En medio de un entorno de presiones fiscales y debate sobre nuevas fuentes de financiamiento público, el CEO de Grupo Cibest y presidente Bancolombia, Juan Carlos Mora, advirtió que la carga tributaria al sector financiero ya es “expropiatoria” y que eventuales inversiones forzosas podrían convertirse en una forma de represión financiera con efectos sobre el crédito y el crecimiento.

Sus declaraciones a EL COLOMBIANO coinciden con la realización hoy de asamblea anual de accionistas, en la que presentará el balance de 2025 y los avances del proceso de transformación de Bancolombia en Grupo Cibest, concretado en mayo pasado.

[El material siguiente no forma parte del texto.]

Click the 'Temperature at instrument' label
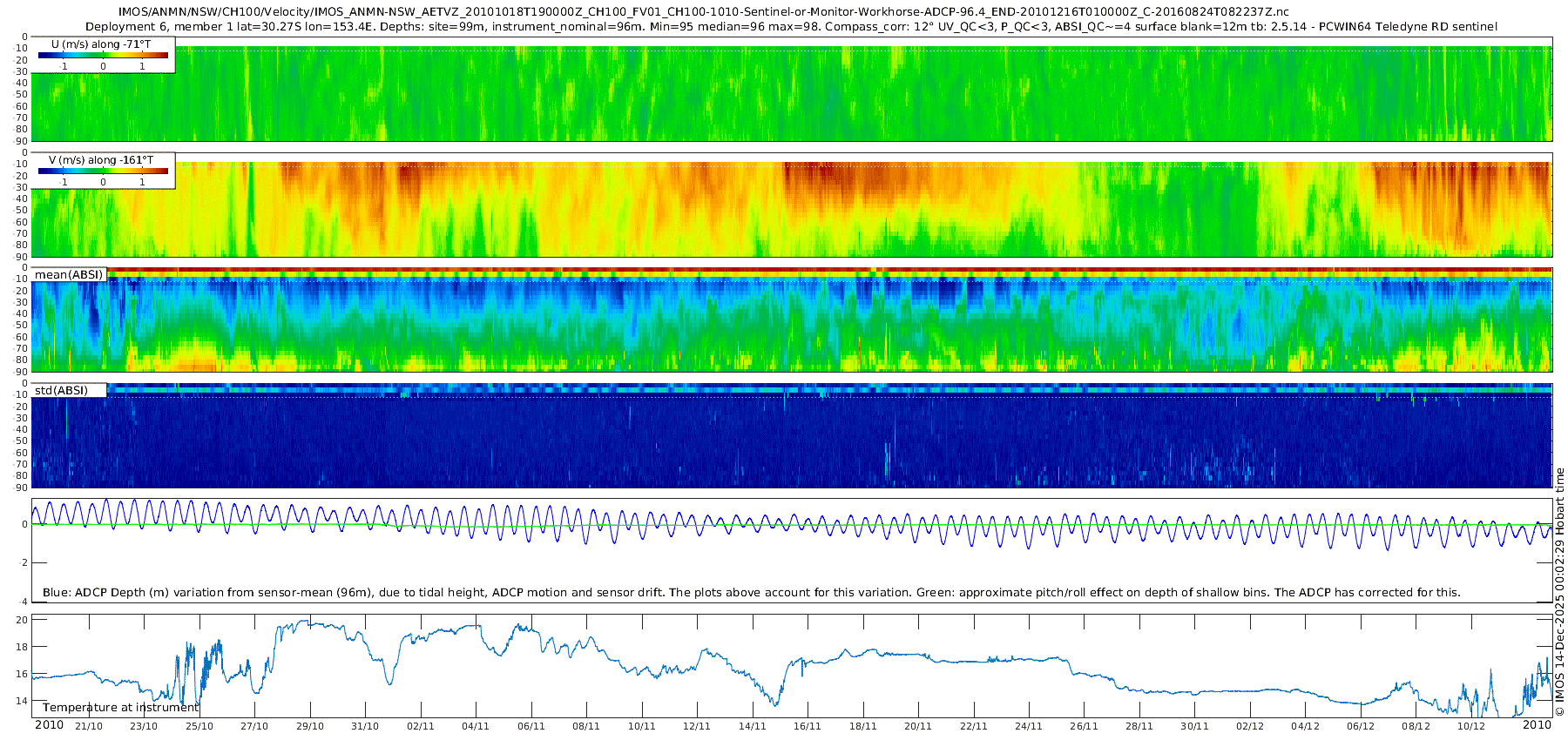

A diez meses de la creación de Grupo Cibest, ¿cuál es el balance de esta transformación y qué encontrarán los accionistas en la primera asamblea del holding financiero?

“El balance de estos diez meses desde mayo, cuando se creó Grupo Cibest, ha sido muy positivo. Cuando anunciamos la creación de una compañía matriz separada de Bancolombia propusimos tres beneficios: una gestión de capital más eficiente, mayor flexibilidad estratégica y la posibilidad de recomprar acciones. Hoy esos tres elementos están ejecutados. Implementamos un programa de recompra, declaramos un dividendo extraordinario y avanzamos en decisiones estratégicas como el acuerdo para vender Banistmo en Panamá. Lo que prometimos se está desarrollando de manera exitosa y de acuerdo con lo que le presentamos a los accionistas”.

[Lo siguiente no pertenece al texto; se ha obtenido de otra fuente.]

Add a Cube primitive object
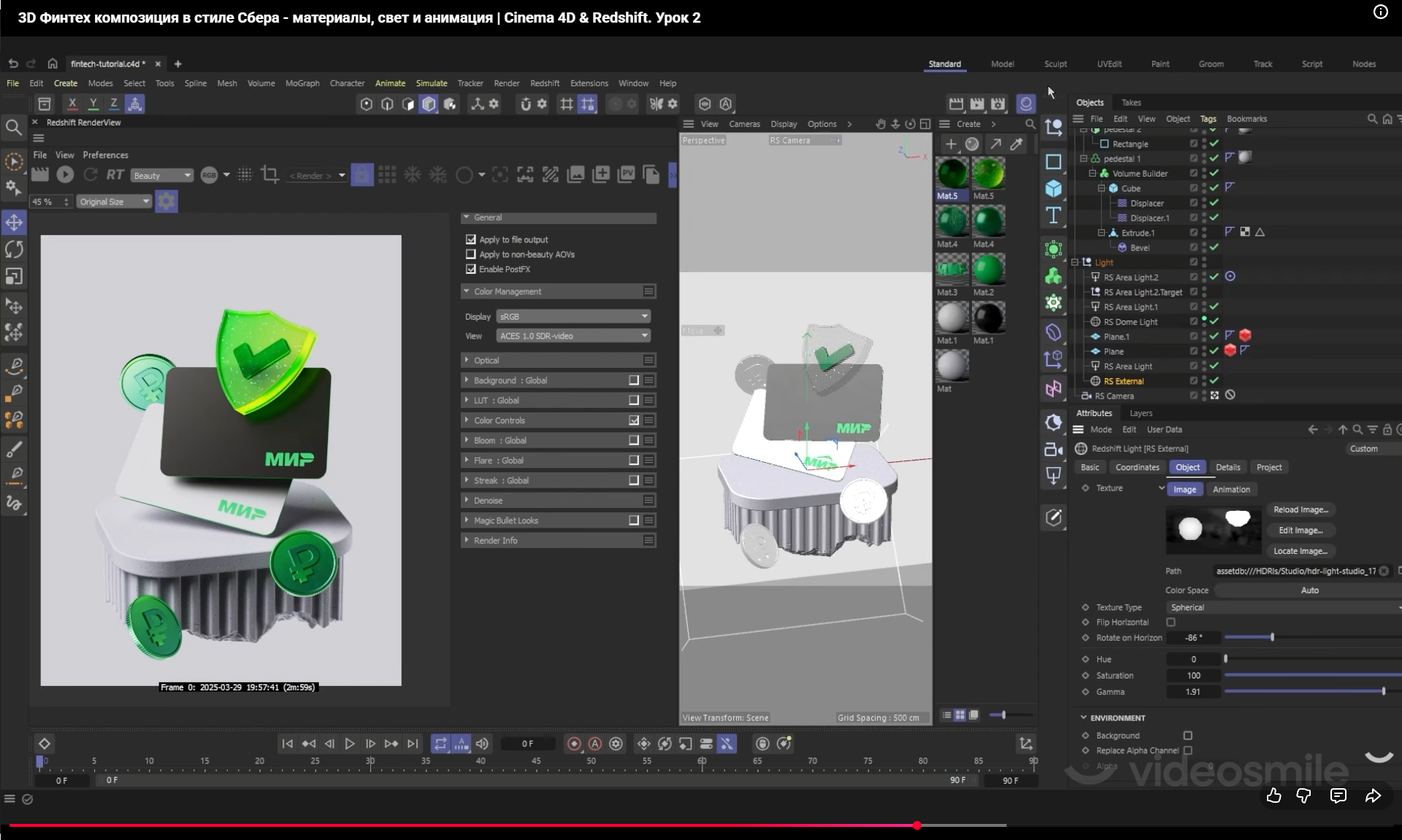This screenshot has width=1402, height=840. tap(1053, 188)
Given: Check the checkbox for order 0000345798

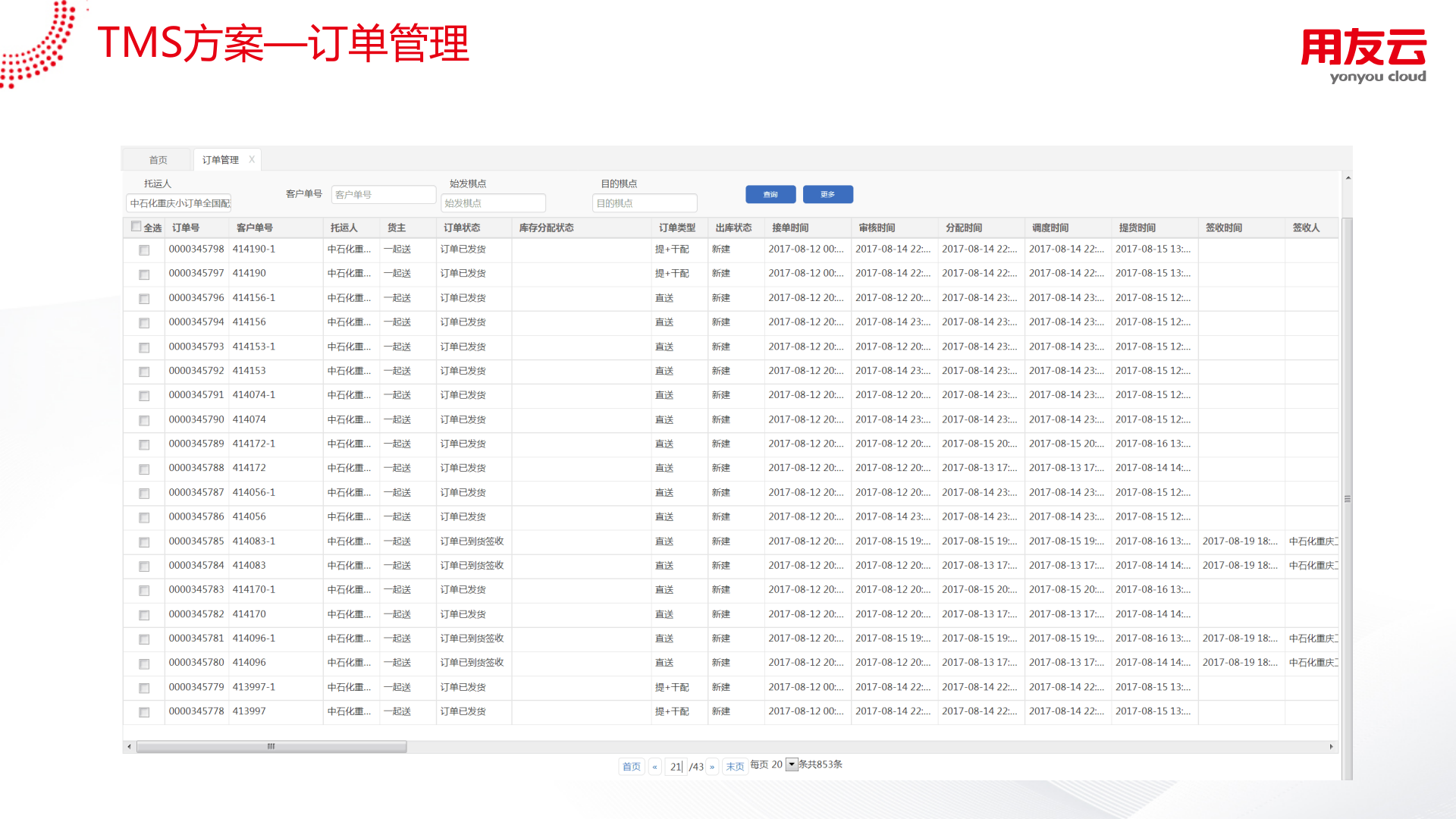Looking at the screenshot, I should [144, 250].
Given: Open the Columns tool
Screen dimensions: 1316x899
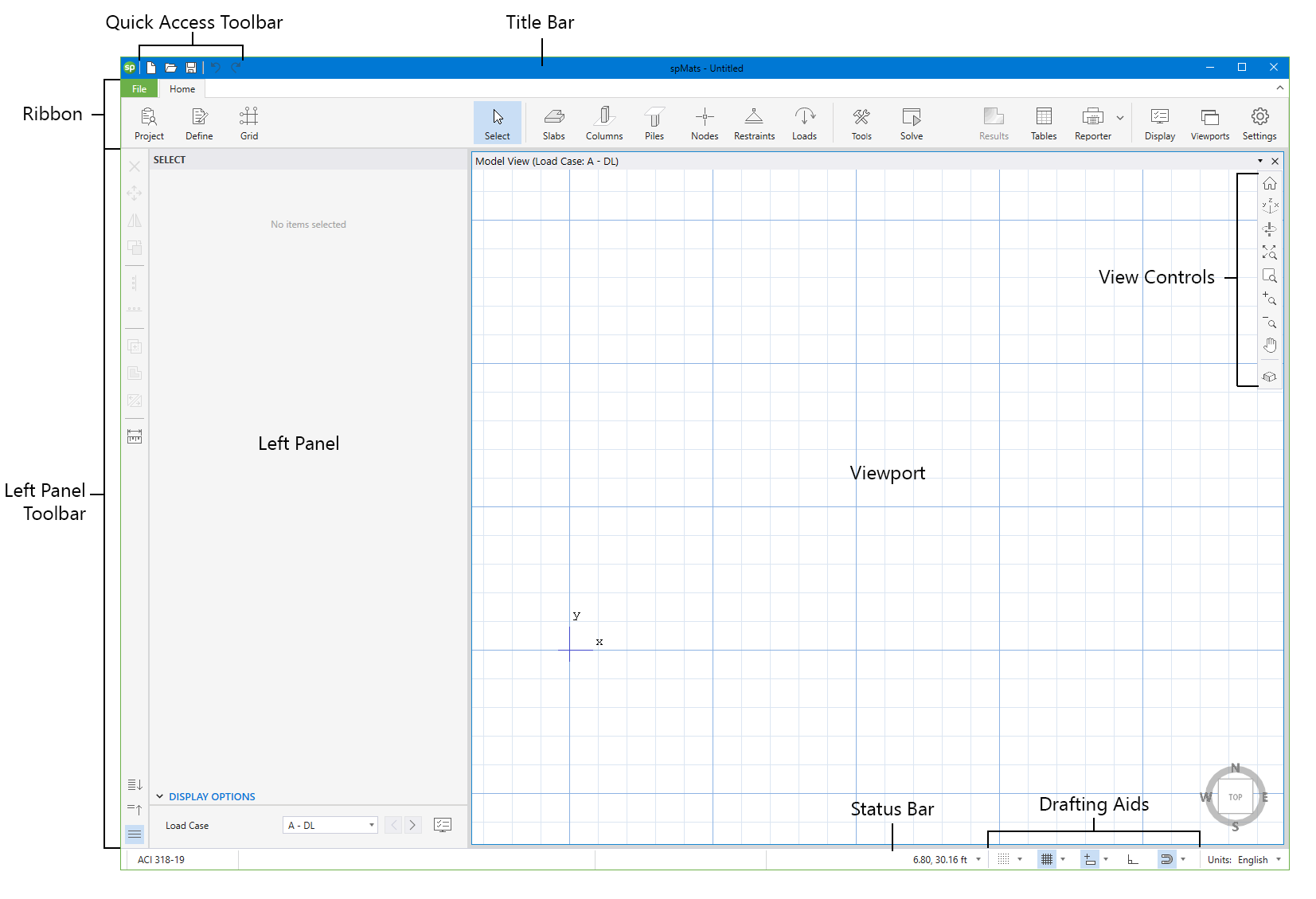Looking at the screenshot, I should [604, 122].
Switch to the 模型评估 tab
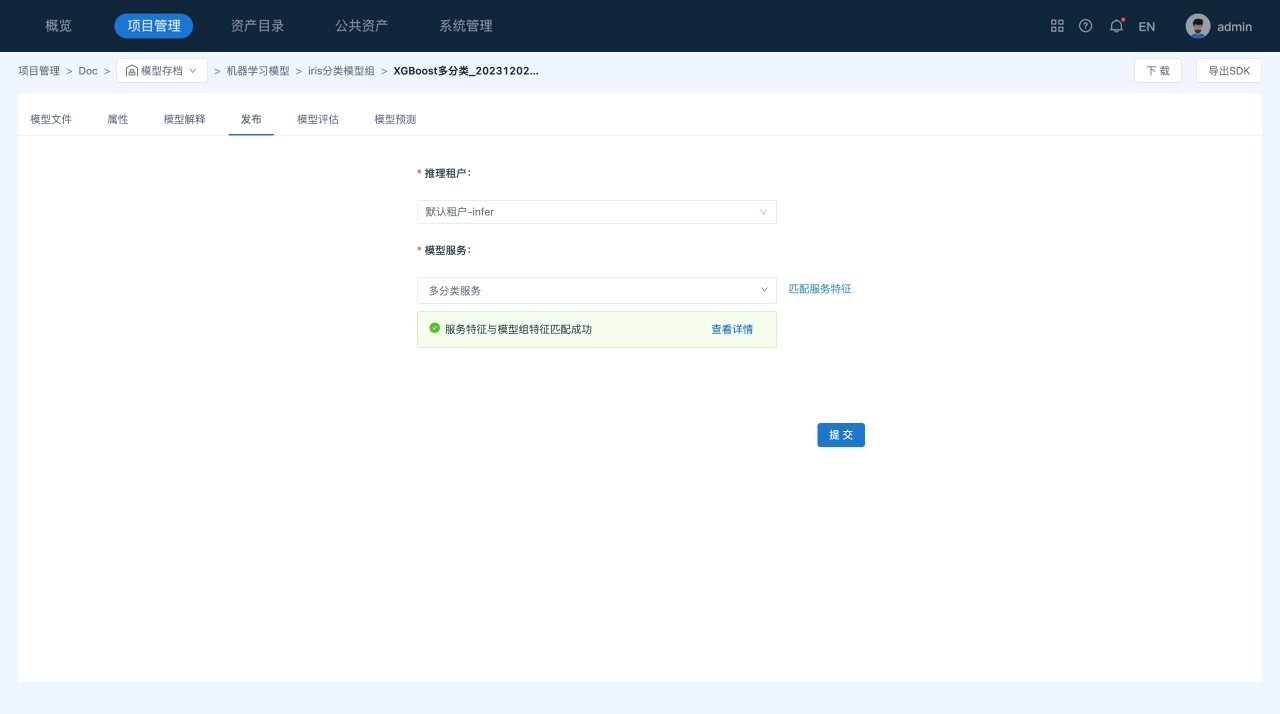This screenshot has width=1280, height=714. coord(318,119)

¿Cómo se ha reflejado ese proceso en el comportamiento de la acción y en la percepción del mercado?

“La materialización más concreta ha sido el comportamiento de la acción. Las acciones ordinarias, preferenciales y el ADR han tenido valorizaciones entre 70% y 100%.

Esto demuestra que el mercado ha entendido la lógica de la transformación y ha reconocido la mejora en la gestión de capital y en la flexibilidad estratégica que tiene hoy el grupo”.

¿Cuánto se ha ejecutado del programa de recompra de acciones y qué se propondrá a la asamblea de accionistas?

“El programa tenía un límite de 1,35 billones de pesos por un año y a marzo se ha ejecutado cerca del 49%, es decir, unos 650.000 millones de pesos. La recompra permite que haya un comprador permanente en el mercado y eso contribuye a que el precio de la acción refleje mejor los resultados de la compañía. Lo que vamos a proponer a la asamblea es mantener ese proceso o crear uno nuevo por tres años adicionales con el mismo cupo de 1,35 billones, dado el impacto positivo que ha tenido”.

¿Cuáles son las principales apuestas de inversión del grupo para este año?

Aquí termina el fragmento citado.